1.イスラエルからヘブライ語で書かれた児童文学
アミ・ゲダリア『インターネットで作り上げた友情』(2003年)
説明のリストによると、ストーリーは「インターネットのチャットでたくさんの同年代の知り合いができるけれど、主人公は恋愛を抑制するような秘密を持っているので、だれにも会おうとしない。でも、ある少年もまた秘密をもっていることがわかり、特別に信頼を学びあう。チャットの危険性と利点が描かれる」
とあり、全編なんと、「チャット会話形式」で書かれているというのです。
・・・で、ページをめくってみると・・・うわー、ヘブライ語!これはパンチカードですか・・・。まったくわからない字体がそこに!でも、読んでみたいですねえ。
2.エジプトの絵本ハニ・D・エル=マスリ『ハッサンのゆめ』(2004)
これはヴィジュアルがすばらしいかったです。アラビア文字が読めないだけに、文字も美しいイラストのように一体化しているのです。
それから、アラビア系の絵本などは、洋書とちがって、日本のたて書き絵本と同じ向きで開くようになっているというのも目からウロコ。
3.アメリカの絵本 スティーブ・ジェンキンス『実際の大きさ』(2004)
いろいろな国の絵本を見ましたが、どうしてもアメリカのこの絵本のよさには注目せざるを得ませんでした。

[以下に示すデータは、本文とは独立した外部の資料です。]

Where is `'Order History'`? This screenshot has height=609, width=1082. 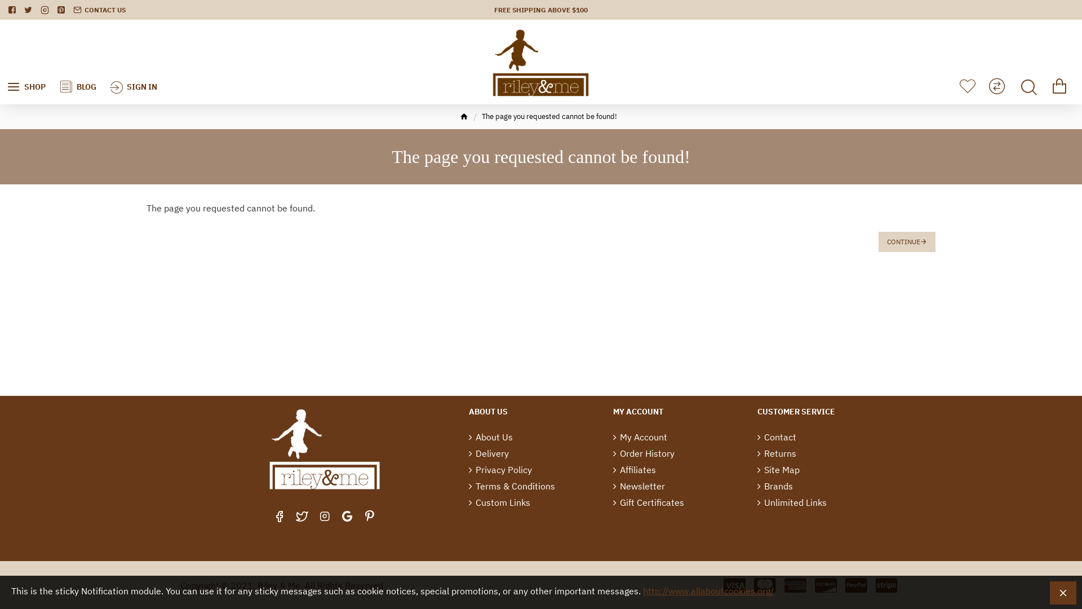
'Order History' is located at coordinates (612, 454).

18匹の動物のそれぞれ一部を実際の大きさはこう、と描いているのですが、それが切り絵のコラージュになっているのですが、とてもあたたかい質感があるんです。
また、子どもも大人も興味深い絵本だと思います。
これは、英語だし、遠からず翻訳されるんじゃないかな。
日本語のリストのおかげで、さまざまな国が今、他国に推薦する自国の児童書について、どのようなものを出してきたか、ということで少し窓から様子が見える感じで、ほんとうにおもしろかったです。
クロアチア、エクアドル、キプロス・・・日本は翻訳大国だといいますが、まだまだその児童書を知られていない国がたくさんあるのですね。